*EXERCISE AIM:* Repeat everything from the line that contains "Task: Click the 2024-01-26" down to the line that contains "point(311,160)", keeping the pictures out of your answer.
◇ ◇ ◇ ◇
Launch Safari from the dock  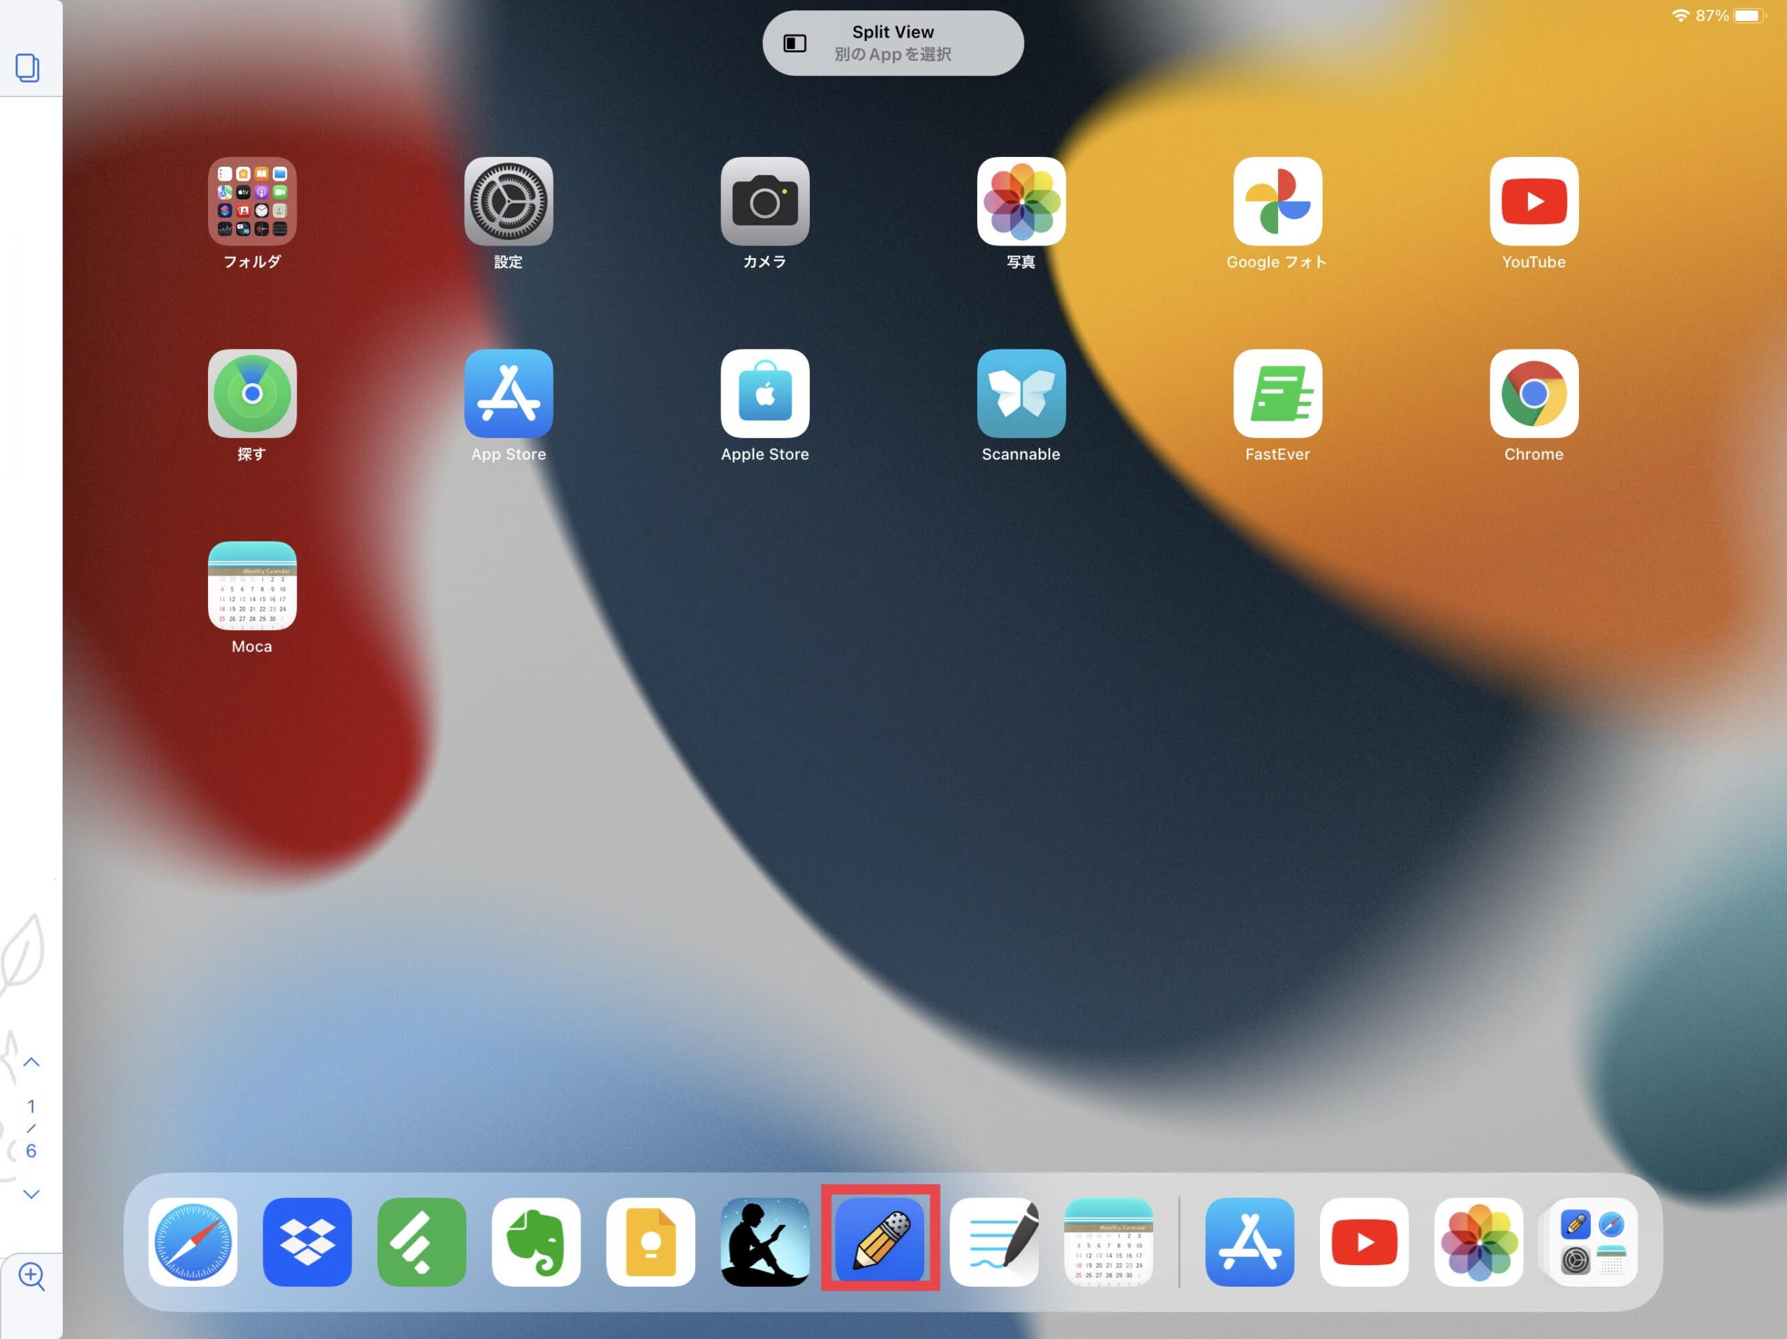[x=192, y=1241]
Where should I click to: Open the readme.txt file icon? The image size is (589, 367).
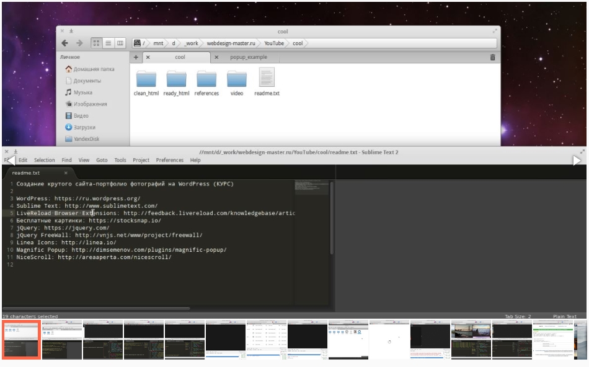pos(267,79)
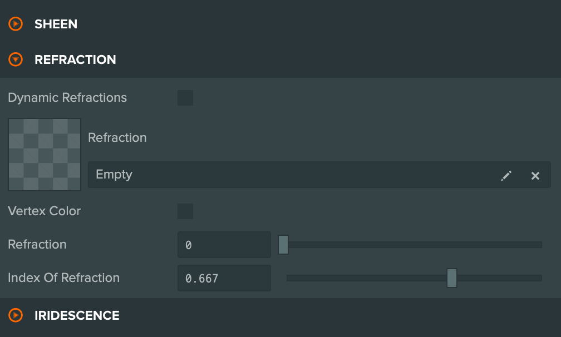Click the IRIDESCENCE header text
This screenshot has width=561, height=337.
tap(77, 315)
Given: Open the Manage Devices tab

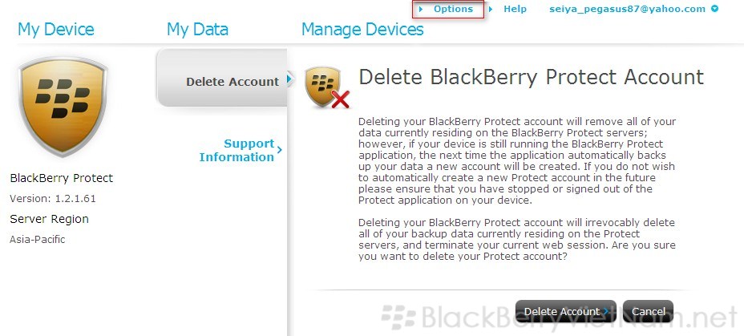Looking at the screenshot, I should (362, 30).
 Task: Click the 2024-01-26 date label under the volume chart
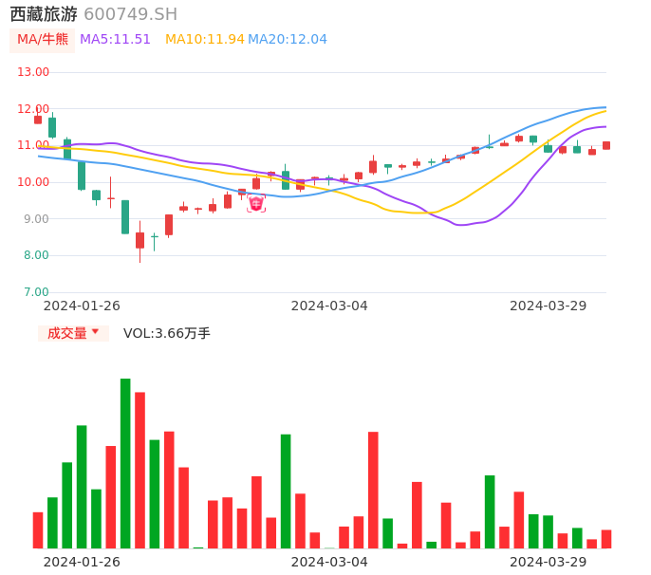[82, 562]
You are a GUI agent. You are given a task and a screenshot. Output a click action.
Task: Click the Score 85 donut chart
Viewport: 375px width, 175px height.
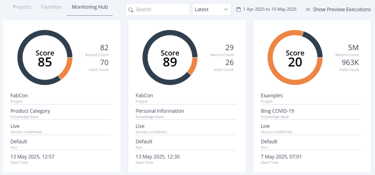pyautogui.click(x=45, y=57)
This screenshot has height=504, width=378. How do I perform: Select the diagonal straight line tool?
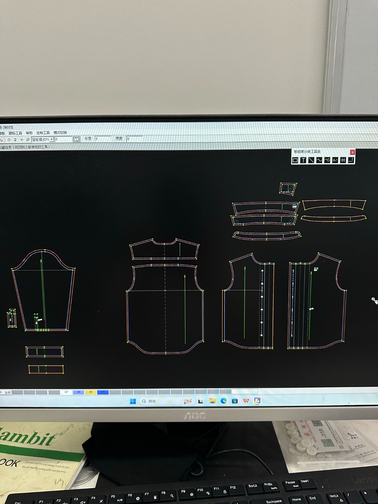point(311,160)
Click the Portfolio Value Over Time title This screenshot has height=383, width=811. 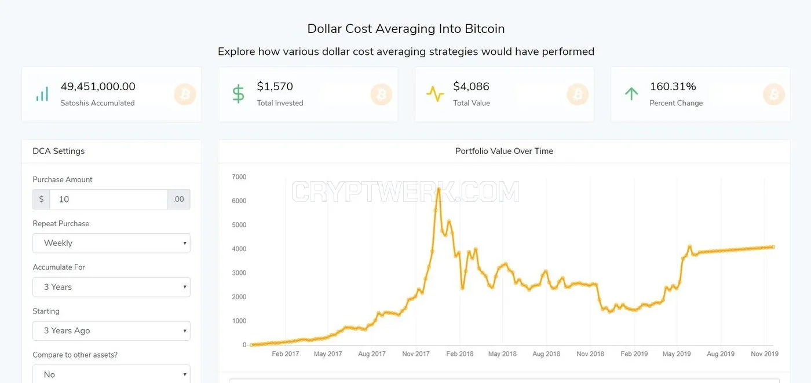point(504,151)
◇ ◇ ◇ ◇
*EXPECTED ANSWER:*
 Task: Click the 2024-01-26 date label under the volume chart
[82, 562]
You are a GUI agent. You are given a task and a screenshot. Output a click action.
Task: Click the Score 85 donut chart
Viewport: 375px width, 175px height.
pyautogui.click(x=45, y=57)
This screenshot has height=504, width=378. How do I perform: Select the diagonal straight line tool?
point(311,160)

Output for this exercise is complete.